The head of the Correction Officers’ union has called on city and Department of Correction officials to bolster security for COs following two separate attacks on his members this week, including an attempted rape of a female CO.

Inmates known to be violent, or who might have a propensity for violence, “should not be allowed to be part of the general population,” the president of the Correction Officers’ Benevolent Association, Elias Husamudeen, said Thursday.


'Segregate and Separate' 

“We should be able to segregate and separate these inmates,” he said. “They should not be allowed to be part of the general population.
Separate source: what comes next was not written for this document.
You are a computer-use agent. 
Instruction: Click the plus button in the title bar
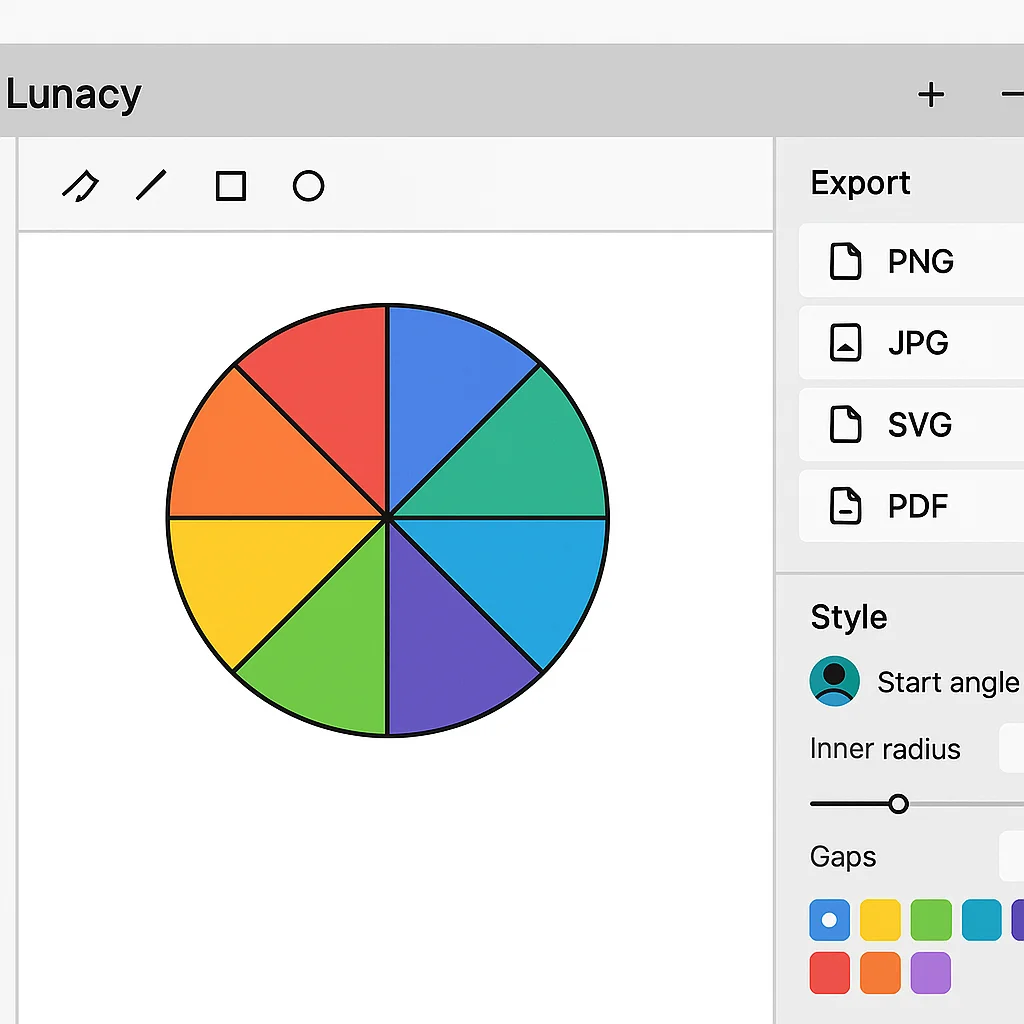coord(931,94)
We can’t continue to have them roaming around the housing units if they are not abiding by the rules.”

He was speaking a day after a female Correction Officer at the Anna M. Kross Center on Rikers Island was grabbed from behind by a 29-year-old inmate who then tried to sexually assault her.

Mr. Husamudeen said the officer was able to free herself from the inmate’s grasp and that two officers and three inmates then came to her aid. The CO was taken to a hospital for observation and released the same day.
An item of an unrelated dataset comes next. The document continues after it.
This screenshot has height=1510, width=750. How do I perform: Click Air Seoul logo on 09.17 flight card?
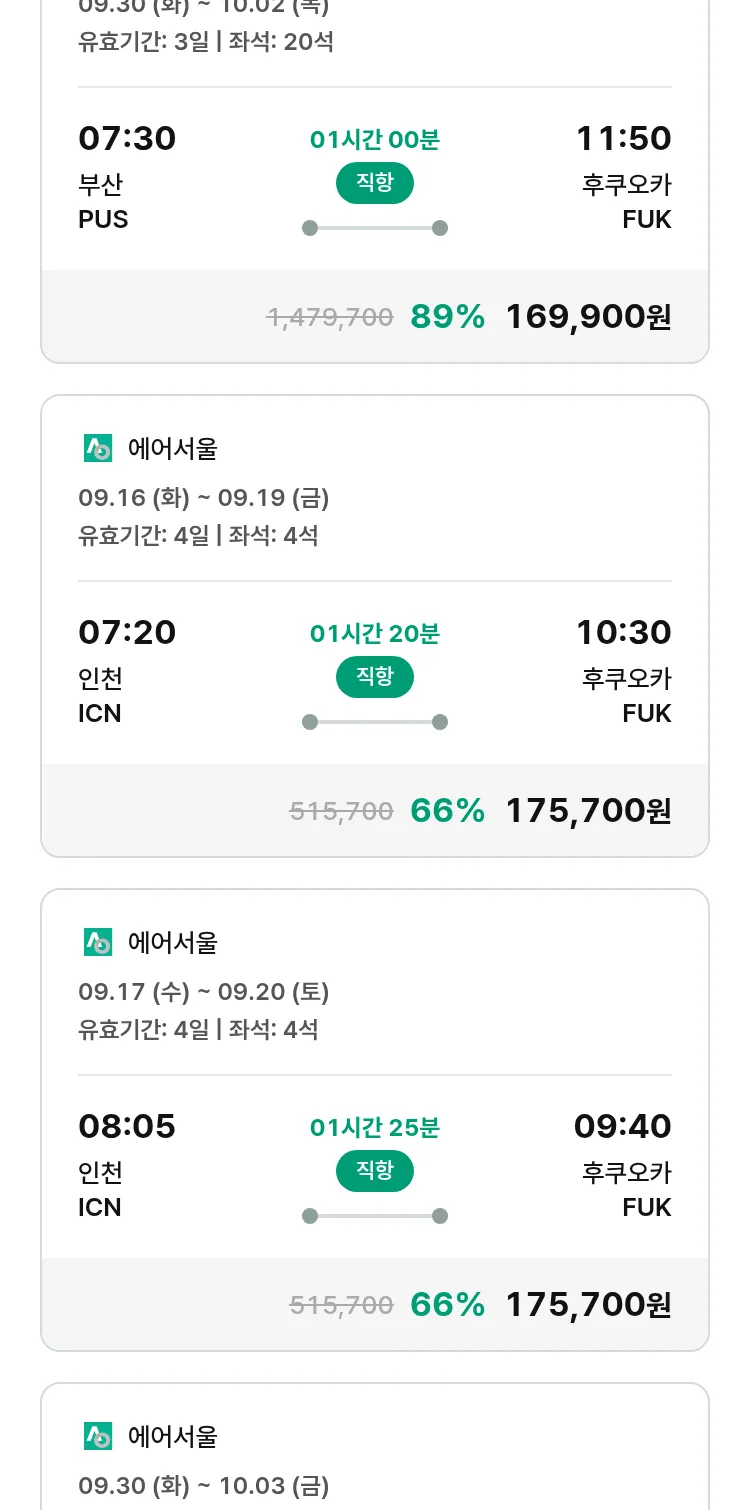point(98,942)
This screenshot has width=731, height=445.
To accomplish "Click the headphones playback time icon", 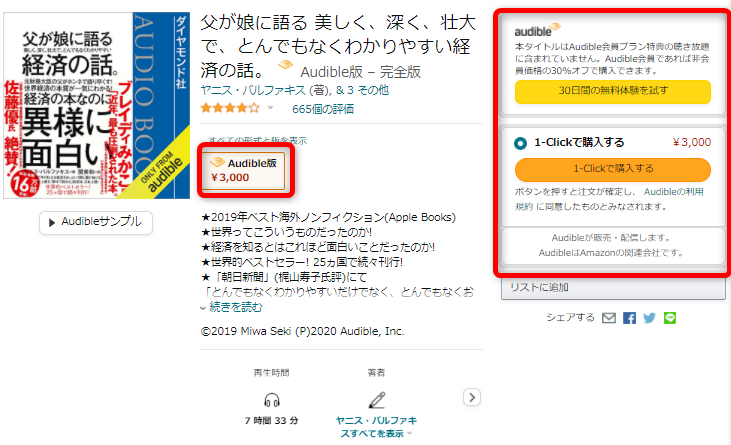I will click(x=272, y=400).
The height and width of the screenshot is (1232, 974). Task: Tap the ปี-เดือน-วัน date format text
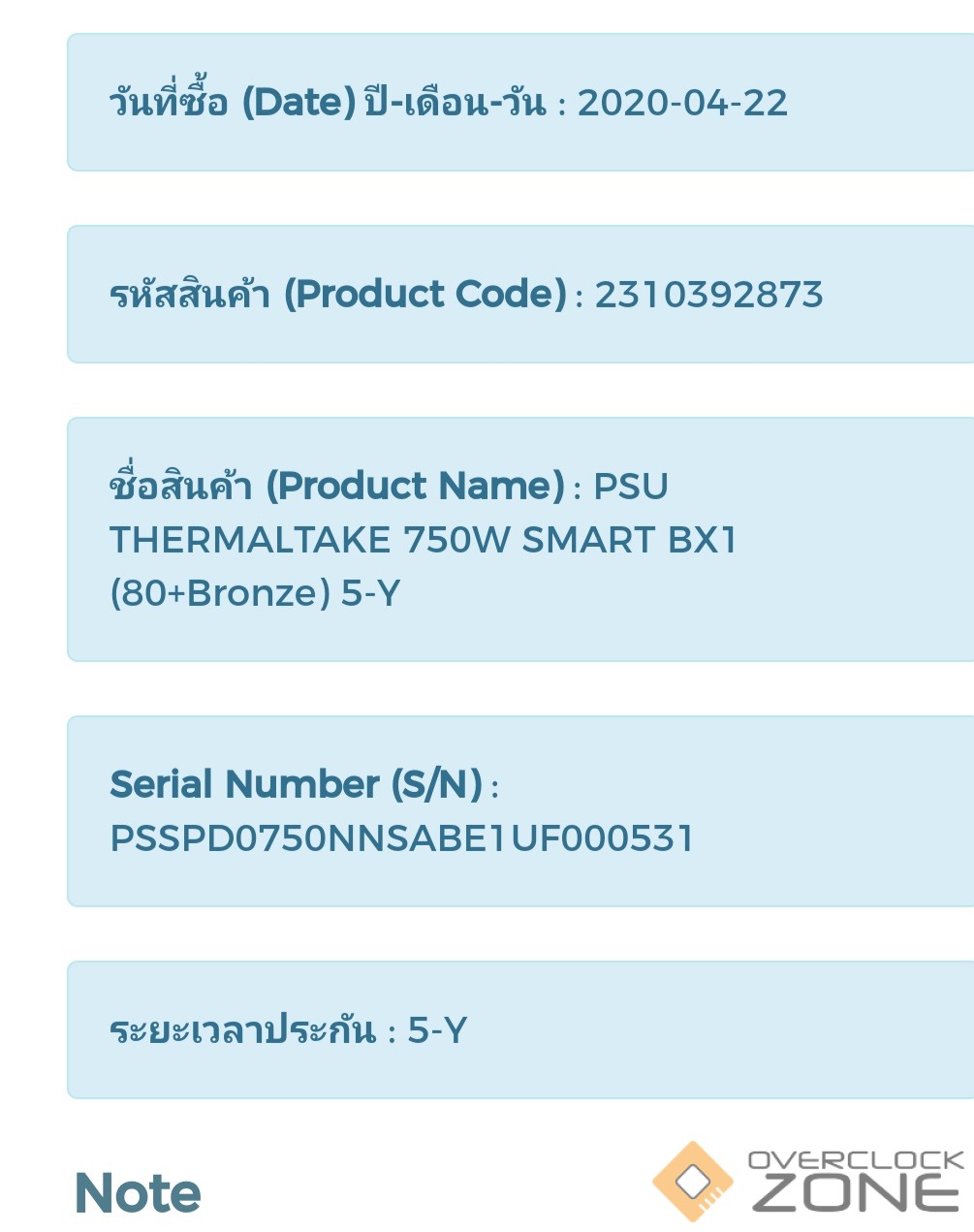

The other assault, on Tuesday evening at the Manhattan Detention Complex, was perpetrated by one of the five men recently convicted of killing 15-year-old Lesandro “Junior” Guzman-Feliz in the Bronx last year, Mr. Husamudeen said.

Jose Muniz, 22, who was being held at the MDC downtown pending sentencing for his murder conviction, jumped a Correction Officer, fracturing his back and dislocating his shoulder in what Mr. Husamudeen said was “an unprovoked attack.”

“He pretty much just spazzed out, said he had nothing to lose,” the union president said.

That officer was also treated at a local hospital and released the same day, the union leader said.

Both incidents are under investigation, the DOC said. 

“Our officers are brave public servants who make our jails safer. These attacks are deplorable and we take assaults on our officers very seriously,” the DOC’s Deputy Commissioner of Public Information, Peter Thorne, said in a statement. “One of the attackers has been charged with attempted murder, and we are pursuing re-arrest of the other.”

‘An Opportunity’

Mr. Husamudeen said he has been talking to DOC officials and with City Hall about bolstering the Correction Officer-to-inmate ratio, which he said stood at 1 to 50.

“It should be at 1 to 20,” he said, a proportion he said should be attainable given the record-low inmate population.

He said DOC was being slow to appreciate the need for more inmate supervision.

“You have an opportunity here. You have the right amount of officers and a low amount of inmates. Now is the time to do that,” he said.

He also said Corrections Officers should be part of discussions on the treatment and placement of inmates shown to have histories of mental-health problems.

“For our own protection, we want to know who we’re dealing with,” he said. He also suggested the city and the DOC need to consider additional resources, including detention facilities, for that population, saying that the Bellevue Hospital Prison Ward on First Avenue in Manhattan can hold fewer than 100 inmates. “We need to get them the help they need and the protection they need,” Mr. Husamudeen said.